Canary Tests
Canary Tests are minimal tests to quickly and automatically verify that everything you depend on is ready. You run Canary tests before other time-consuming tests, and before wasting time investigating in your code when the other tests are red. If the canary test fails, you know you have to fix something on the environments first.
This idea of Canary test is different from the Canary Deployment. In Canary Deployment you deploy to a small fraction of your users to check everything’s fine before rolling out to more users.Save time by checking what should be always OK
Canary tests check for the obvious and frequent sources of issues, such as:
- connectivity to network: firewall rules ok, ports open, proxy working fine, NAT, ping below a good threshold
- Databases and middleware are up
- disk quota for logs not almost full
- every needed login and password is valid
- installed software available in the right version: dll installed, registry set-up, environment variables set, user directories all exist, the frameworks and OS versions are fit, timezone and locale are as expected
- reference data integrity and consistency (dates, valuations…) are ok
- Database schema and audit of applied scripts are as expected
- Licences are not expired (there is usually a way to check that automatically)

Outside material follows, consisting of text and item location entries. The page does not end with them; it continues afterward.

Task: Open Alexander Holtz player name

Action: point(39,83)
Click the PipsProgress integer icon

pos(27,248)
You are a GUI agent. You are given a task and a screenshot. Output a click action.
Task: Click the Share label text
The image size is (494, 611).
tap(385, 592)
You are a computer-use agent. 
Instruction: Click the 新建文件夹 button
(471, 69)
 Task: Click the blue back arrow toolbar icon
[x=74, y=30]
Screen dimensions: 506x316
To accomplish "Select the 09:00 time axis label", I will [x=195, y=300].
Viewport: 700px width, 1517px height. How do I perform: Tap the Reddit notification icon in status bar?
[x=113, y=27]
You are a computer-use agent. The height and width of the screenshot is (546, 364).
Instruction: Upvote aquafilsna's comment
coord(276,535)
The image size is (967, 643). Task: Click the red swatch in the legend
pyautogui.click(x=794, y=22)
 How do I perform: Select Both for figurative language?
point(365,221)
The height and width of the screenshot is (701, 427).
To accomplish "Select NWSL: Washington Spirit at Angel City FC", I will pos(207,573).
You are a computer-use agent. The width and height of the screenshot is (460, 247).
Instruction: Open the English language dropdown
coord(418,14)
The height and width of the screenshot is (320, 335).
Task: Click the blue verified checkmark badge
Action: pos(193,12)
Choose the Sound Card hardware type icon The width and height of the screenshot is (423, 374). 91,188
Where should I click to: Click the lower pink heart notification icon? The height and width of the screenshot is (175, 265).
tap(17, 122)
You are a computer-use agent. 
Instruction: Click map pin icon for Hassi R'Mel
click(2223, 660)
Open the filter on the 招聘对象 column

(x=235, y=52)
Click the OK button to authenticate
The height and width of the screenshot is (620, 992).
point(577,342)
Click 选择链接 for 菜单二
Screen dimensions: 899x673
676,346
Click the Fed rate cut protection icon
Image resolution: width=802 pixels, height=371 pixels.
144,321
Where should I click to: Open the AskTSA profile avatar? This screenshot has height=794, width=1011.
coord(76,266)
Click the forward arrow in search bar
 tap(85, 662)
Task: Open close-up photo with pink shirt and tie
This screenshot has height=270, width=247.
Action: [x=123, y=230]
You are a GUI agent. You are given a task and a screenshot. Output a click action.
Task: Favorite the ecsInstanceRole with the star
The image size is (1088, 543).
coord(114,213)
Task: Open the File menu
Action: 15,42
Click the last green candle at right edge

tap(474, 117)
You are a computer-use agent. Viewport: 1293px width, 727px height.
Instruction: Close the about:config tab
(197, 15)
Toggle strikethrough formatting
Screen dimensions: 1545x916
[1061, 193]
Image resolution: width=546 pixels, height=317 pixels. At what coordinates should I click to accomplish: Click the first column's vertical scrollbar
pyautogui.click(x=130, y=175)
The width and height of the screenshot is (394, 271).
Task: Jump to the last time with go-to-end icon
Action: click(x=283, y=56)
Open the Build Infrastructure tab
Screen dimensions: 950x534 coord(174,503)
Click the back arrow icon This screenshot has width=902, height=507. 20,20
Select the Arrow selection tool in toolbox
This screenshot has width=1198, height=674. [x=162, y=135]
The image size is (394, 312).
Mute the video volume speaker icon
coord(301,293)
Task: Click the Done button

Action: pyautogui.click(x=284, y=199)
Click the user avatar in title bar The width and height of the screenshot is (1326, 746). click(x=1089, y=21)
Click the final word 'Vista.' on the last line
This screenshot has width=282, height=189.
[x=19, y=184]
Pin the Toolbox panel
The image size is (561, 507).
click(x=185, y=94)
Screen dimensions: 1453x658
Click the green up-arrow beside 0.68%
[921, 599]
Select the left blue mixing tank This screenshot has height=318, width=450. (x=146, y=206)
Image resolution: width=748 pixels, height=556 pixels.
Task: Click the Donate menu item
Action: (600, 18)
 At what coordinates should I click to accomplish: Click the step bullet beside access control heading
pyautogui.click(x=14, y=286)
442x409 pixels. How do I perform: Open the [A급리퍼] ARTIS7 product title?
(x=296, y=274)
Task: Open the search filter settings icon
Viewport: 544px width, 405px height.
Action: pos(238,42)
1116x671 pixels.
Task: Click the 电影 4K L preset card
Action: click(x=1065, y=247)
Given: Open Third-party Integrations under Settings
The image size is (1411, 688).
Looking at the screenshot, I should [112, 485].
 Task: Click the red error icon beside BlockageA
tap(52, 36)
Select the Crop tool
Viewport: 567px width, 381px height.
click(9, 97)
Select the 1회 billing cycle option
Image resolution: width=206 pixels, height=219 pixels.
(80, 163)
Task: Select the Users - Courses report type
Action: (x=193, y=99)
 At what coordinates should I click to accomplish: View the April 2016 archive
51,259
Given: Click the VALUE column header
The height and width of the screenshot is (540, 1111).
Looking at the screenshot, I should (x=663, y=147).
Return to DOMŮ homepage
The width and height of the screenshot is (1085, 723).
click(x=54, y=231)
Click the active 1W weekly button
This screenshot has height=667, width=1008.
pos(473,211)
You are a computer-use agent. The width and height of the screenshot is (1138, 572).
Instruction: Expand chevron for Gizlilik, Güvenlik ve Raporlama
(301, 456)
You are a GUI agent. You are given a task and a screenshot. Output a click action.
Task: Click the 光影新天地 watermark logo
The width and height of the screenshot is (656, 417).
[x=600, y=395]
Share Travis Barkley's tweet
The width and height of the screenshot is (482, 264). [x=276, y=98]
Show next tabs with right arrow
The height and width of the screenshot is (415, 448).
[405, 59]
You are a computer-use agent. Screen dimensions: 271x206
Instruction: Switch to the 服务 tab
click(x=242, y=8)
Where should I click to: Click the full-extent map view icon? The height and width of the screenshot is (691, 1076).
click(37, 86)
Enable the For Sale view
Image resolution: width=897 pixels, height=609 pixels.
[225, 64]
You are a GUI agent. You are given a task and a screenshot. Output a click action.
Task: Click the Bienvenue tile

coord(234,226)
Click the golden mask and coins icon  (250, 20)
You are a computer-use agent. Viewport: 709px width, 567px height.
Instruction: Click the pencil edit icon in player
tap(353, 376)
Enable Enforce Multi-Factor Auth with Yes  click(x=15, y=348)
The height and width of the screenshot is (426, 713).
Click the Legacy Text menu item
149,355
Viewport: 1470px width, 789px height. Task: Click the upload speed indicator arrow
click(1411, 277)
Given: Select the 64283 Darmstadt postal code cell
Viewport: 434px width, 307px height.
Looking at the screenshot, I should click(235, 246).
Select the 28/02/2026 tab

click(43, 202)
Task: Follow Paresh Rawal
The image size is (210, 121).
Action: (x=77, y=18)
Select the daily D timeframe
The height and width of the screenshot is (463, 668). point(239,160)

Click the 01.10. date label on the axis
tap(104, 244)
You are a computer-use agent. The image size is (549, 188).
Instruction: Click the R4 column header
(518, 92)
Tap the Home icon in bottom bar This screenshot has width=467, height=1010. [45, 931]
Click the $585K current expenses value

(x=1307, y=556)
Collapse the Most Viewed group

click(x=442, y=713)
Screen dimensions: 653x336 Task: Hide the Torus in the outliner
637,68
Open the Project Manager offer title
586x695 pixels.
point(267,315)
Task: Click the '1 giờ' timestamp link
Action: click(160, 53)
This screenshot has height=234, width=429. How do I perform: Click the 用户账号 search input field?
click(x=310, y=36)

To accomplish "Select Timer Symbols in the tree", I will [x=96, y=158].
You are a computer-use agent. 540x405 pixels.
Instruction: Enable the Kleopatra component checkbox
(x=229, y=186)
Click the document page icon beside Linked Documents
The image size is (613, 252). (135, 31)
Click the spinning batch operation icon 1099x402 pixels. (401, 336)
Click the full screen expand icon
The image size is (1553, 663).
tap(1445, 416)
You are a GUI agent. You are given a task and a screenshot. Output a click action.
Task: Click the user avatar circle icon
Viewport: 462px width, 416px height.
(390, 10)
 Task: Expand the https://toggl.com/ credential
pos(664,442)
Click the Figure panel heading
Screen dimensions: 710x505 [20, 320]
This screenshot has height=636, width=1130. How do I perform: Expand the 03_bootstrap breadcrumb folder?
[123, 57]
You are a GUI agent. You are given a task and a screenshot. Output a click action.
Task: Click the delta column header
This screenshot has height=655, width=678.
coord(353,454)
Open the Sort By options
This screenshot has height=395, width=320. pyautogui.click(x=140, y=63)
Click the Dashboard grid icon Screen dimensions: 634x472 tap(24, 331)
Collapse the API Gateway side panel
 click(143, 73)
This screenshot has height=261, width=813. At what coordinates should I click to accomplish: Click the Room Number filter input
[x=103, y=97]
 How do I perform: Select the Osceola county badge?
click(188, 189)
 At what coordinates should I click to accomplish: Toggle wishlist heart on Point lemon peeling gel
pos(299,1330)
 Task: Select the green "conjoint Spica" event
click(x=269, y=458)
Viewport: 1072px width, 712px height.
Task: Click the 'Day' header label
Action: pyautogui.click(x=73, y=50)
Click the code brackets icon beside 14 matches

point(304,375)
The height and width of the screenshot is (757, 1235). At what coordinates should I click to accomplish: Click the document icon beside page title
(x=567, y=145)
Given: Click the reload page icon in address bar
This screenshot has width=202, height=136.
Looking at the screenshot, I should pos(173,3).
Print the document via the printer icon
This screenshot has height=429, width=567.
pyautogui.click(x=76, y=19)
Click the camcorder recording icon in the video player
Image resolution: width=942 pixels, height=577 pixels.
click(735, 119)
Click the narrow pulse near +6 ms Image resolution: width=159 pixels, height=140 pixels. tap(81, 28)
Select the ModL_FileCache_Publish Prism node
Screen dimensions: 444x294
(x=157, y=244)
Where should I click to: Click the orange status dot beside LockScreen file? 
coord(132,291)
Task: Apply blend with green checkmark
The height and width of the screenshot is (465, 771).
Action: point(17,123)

Canary tests should run regularly, ideally before any expensive tests like end-to-end tests. Of course you want to run them whenever there is a trouble somewhere, before wasting time on manual investigations in your code when the expected environment is not fully available.
Even at the code level, a canary test is just a trivial test to verify that the testing framework works correctly, as mentioned by Marcus on his blog:
assertTrue(true)
Don’t forget to verify that your tests can fail too!
Simple and low-maintenance
The canary test tools should not assume much from the application. They must be independent from new developments to be as stable as possible. They should require little to no maintenance at all.
One way to do that in practice is to simply scan configuration files for every URL, password and just ping them one by one against a predefined time threshold. Any log path mentioned in the configuration files can be scanned and checked for the required write permissions and available disk space. Any login and password can be checked, even though this may be more complicated.
Canary tests are documentation too
Doing Canary tests may require explicit declarations of expectations, e.g. an annotation AssumedPermission(’777′) to declare the permissions required on the files referenced in the configuration files. Alternatively you may rely on a Convention Over Configuration principle. For example every
log.*.path
variable is assumed to be a log path to check against some predefined expectations like being writable and being ok with disk quota.
When you add canary tests, this automation itself is a form of documentation that makes assumption more explicit.
You could export a report of every canary test that has been ran into a readable form that can become part of your Living Documentation.